== EXTRACTED RECORDS

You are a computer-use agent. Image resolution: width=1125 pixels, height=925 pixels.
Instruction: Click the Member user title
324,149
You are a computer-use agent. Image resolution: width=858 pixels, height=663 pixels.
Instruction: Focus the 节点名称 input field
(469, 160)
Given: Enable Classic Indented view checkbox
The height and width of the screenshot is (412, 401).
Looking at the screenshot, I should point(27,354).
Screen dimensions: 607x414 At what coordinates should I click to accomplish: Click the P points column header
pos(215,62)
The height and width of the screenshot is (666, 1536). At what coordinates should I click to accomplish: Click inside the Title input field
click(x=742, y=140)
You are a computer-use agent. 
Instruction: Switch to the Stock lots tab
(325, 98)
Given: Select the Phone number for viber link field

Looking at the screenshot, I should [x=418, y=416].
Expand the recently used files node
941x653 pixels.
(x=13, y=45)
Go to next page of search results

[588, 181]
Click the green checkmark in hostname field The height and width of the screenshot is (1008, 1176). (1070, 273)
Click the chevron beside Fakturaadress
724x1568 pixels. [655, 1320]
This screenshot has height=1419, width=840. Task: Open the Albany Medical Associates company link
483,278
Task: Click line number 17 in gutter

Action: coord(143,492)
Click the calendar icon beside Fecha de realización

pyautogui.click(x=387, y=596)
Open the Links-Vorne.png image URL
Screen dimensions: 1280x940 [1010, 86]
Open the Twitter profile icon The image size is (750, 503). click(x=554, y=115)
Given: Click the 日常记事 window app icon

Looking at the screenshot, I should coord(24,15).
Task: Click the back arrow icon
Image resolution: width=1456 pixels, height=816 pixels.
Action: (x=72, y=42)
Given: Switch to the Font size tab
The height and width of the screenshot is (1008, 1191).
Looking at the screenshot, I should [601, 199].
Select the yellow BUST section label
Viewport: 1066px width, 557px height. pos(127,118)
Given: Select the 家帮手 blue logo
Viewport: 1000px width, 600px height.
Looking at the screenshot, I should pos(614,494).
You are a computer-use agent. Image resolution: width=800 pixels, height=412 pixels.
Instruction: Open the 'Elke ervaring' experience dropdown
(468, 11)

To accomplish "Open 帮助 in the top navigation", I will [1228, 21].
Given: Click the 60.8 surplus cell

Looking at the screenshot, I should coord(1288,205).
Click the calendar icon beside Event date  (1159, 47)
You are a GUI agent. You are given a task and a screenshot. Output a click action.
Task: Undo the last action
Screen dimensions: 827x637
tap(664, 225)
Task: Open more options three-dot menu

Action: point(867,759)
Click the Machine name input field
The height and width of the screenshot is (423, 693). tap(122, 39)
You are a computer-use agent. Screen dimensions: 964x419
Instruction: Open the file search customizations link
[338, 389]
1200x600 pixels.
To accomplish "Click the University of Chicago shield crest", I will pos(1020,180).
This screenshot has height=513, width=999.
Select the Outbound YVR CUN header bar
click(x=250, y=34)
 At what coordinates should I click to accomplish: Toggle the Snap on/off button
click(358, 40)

====

Repeat exactly the lines from the first line of the records above through the line containing "Given: Switch to the Font size tab", both included, and nothing else.

* _RESPONSE BELOW_
You are a computer-use agent. Image resolution: width=1125 pixels, height=925 pixels.
Instruction: Click the Member user title
324,149
You are a computer-use agent. Image resolution: width=858 pixels, height=663 pixels.
Instruction: Focus the 节点名称 input field
(469, 160)
Given: Enable Classic Indented view checkbox
The height and width of the screenshot is (412, 401).
Looking at the screenshot, I should point(27,354).
Screen dimensions: 607x414 At what coordinates should I click to accomplish: Click the P points column header
pos(215,62)
The height and width of the screenshot is (666, 1536). At what coordinates should I click to accomplish: Click inside the Title input field
click(x=742, y=140)
You are a computer-use agent. 
Instruction: Switch to the Stock lots tab
(325, 98)
Given: Select the Phone number for viber link field

Looking at the screenshot, I should [x=418, y=416].
Expand the recently used files node
941x653 pixels.
(x=13, y=45)
Go to next page of search results

[588, 181]
Click the green checkmark in hostname field The height and width of the screenshot is (1008, 1176). (1070, 273)
Click the chevron beside Fakturaadress
724x1568 pixels. [655, 1320]
This screenshot has height=1419, width=840. Task: Open the Albany Medical Associates company link
483,278
Task: Click line number 17 in gutter

Action: coord(143,492)
Click the calendar icon beside Fecha de realización

pyautogui.click(x=387, y=596)
Open the Links-Vorne.png image URL
Screen dimensions: 1280x940 [1010, 86]
Open the Twitter profile icon The image size is (750, 503). click(x=554, y=115)
Given: Click the 日常记事 window app icon

Looking at the screenshot, I should coord(24,15).
Task: Click the back arrow icon
Image resolution: width=1456 pixels, height=816 pixels.
Action: (x=72, y=42)
Given: Switch to the Font size tab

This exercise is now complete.